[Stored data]

◆ ◆ ◆

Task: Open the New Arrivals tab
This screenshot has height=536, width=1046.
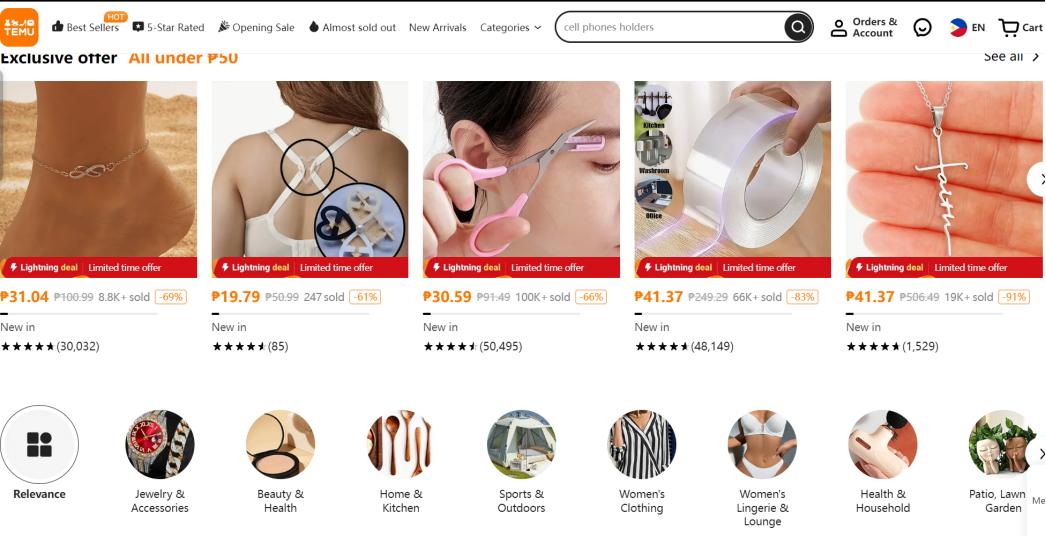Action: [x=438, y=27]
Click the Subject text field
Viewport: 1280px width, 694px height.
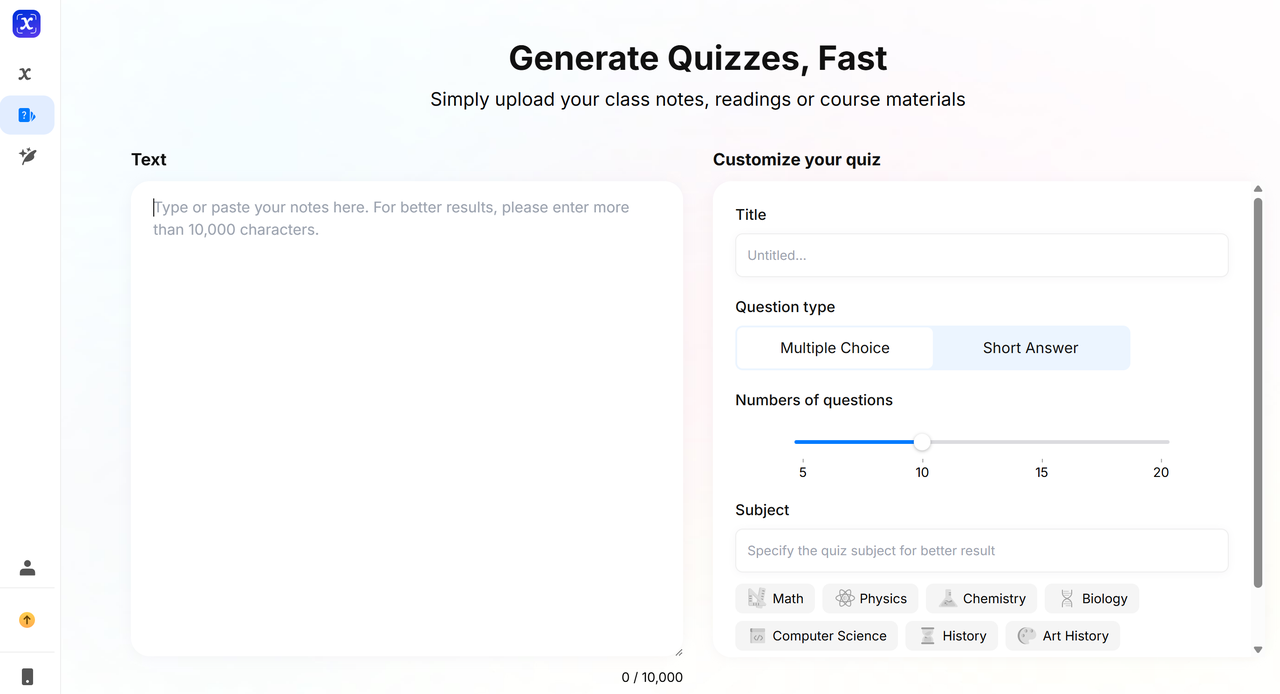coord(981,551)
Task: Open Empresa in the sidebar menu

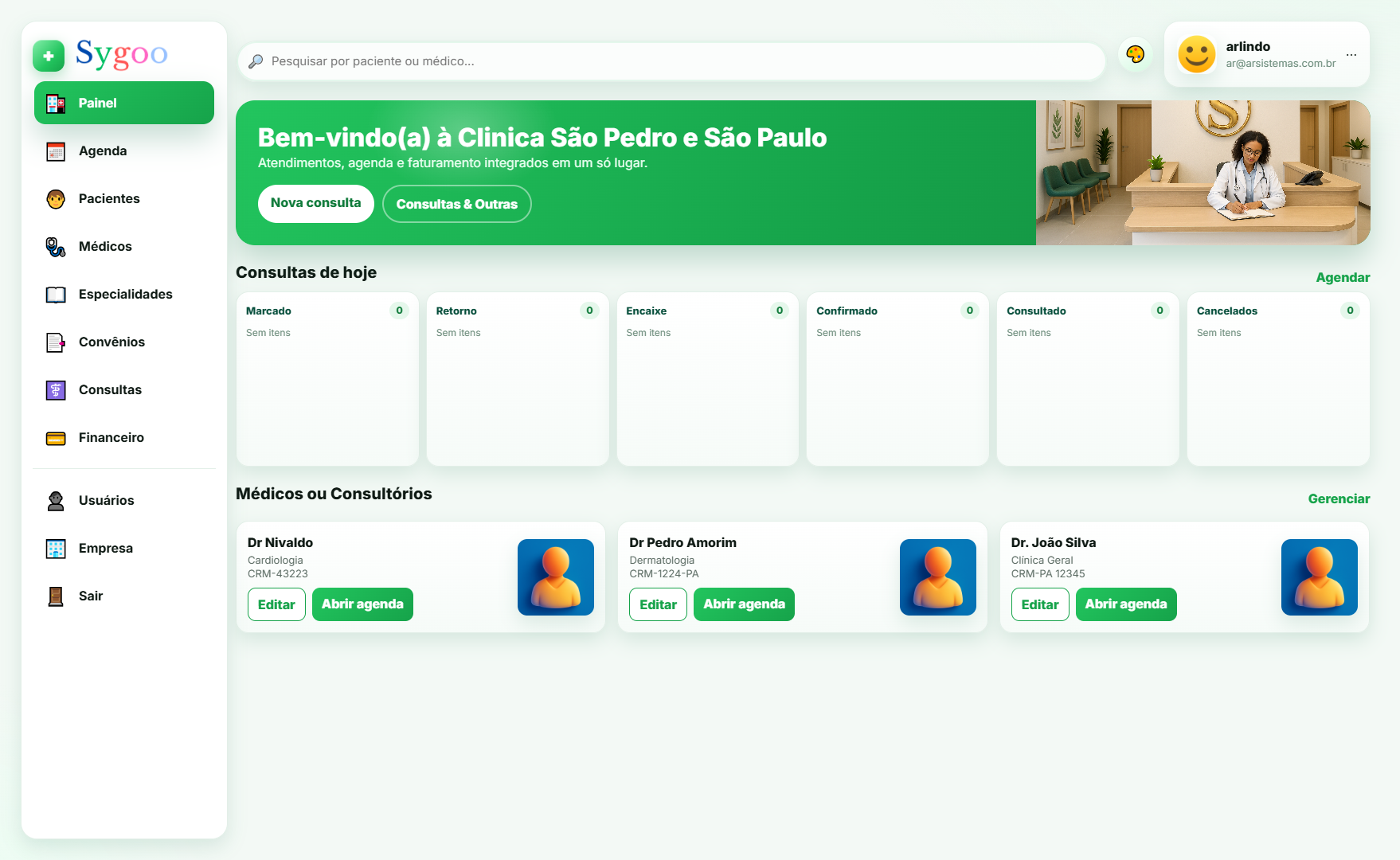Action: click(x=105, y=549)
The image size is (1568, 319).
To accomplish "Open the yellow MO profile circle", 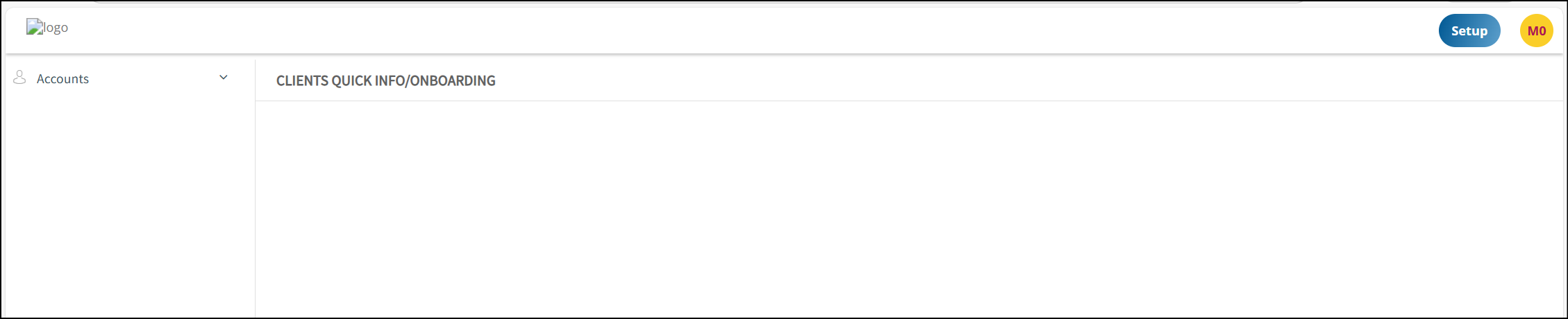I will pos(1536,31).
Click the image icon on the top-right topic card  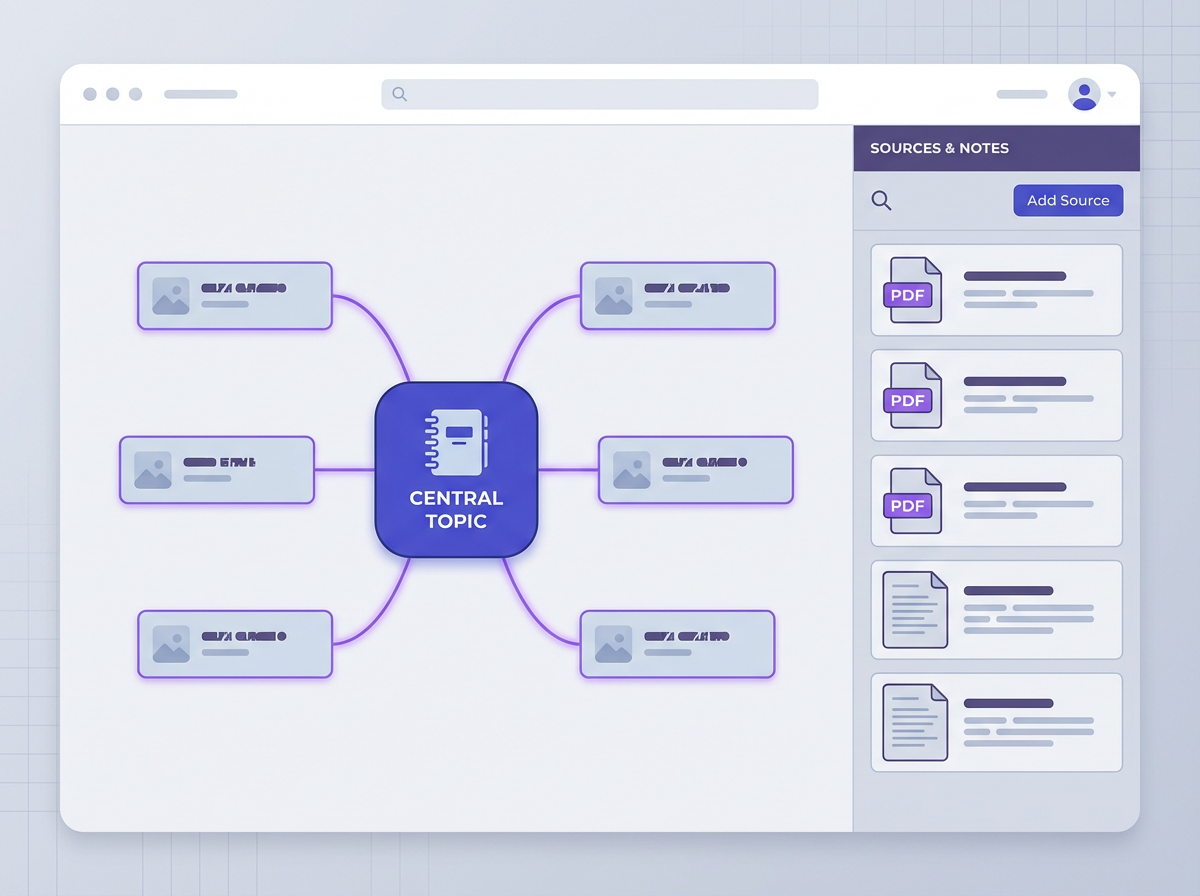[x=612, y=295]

◆ ◆ ◆

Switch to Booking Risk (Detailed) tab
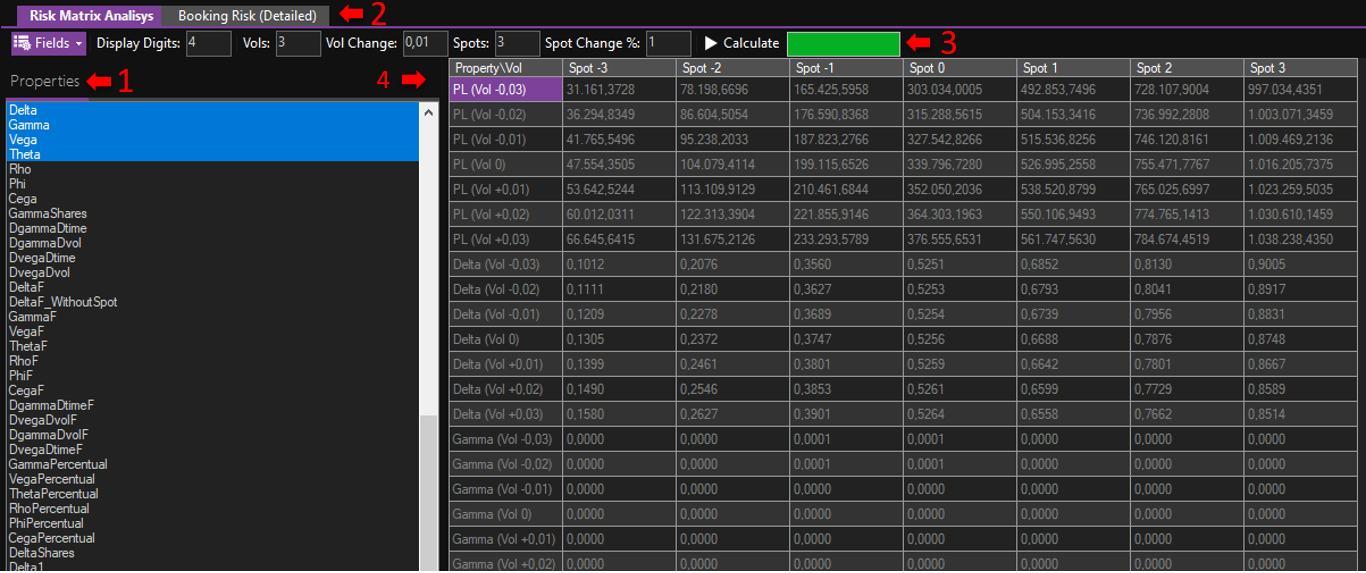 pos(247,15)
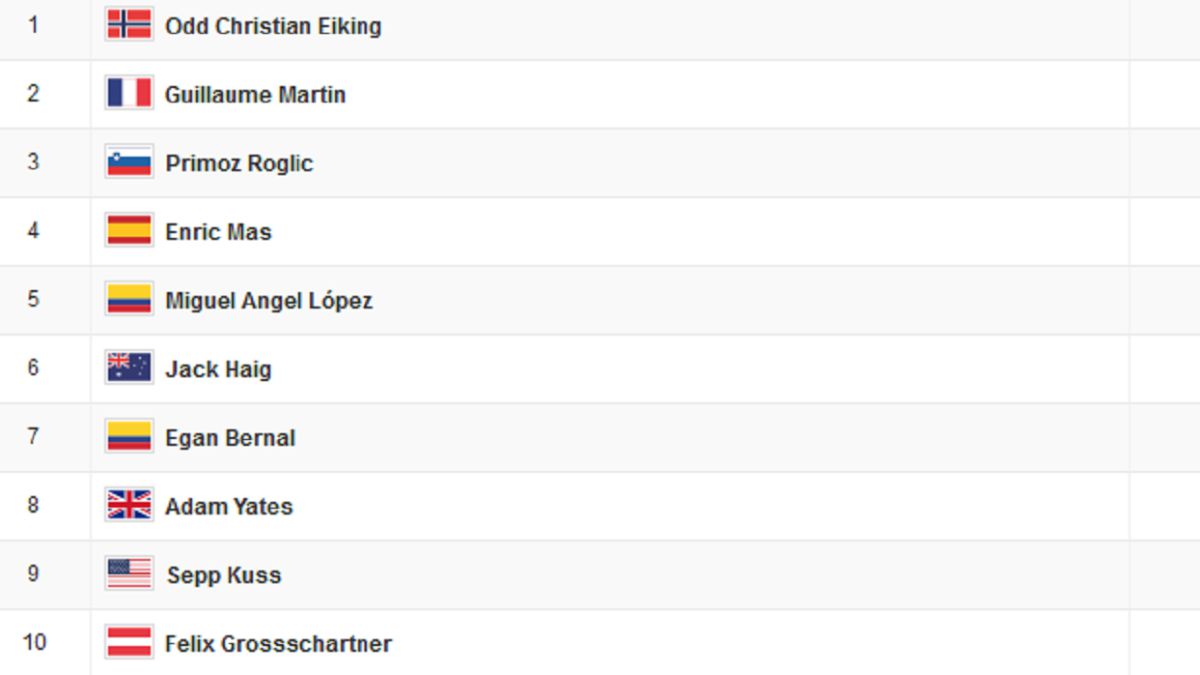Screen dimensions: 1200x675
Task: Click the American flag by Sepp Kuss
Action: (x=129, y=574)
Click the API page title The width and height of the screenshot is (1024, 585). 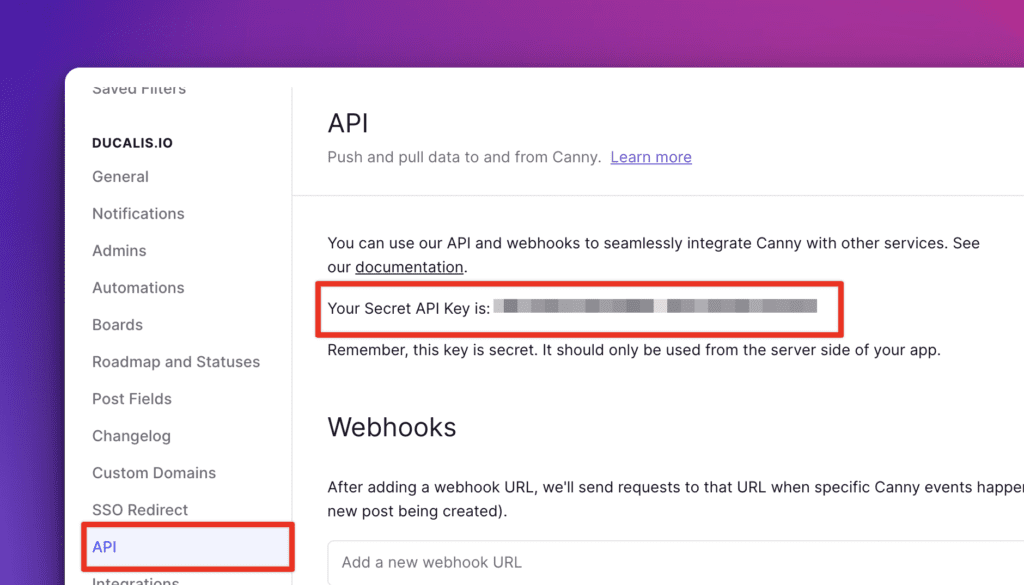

◆ ◆ ◆

What this task involves —
Could you output exactly the lines above, from the line with "Task: Open the New Arrivals tab" up to and including the line with "The image size is (1568, 319).", and nothing else, skipping the pictures?

Solution below —
Task: Open the New Arrivals tab
This screenshot has height=536, width=1046.
Action: [x=438, y=27]
Click the Subject text field
Viewport: 1280px width, 694px height.
coord(981,551)
Task: Open Empresa in the sidebar menu

Action: click(x=105, y=549)
The image size is (1568, 319).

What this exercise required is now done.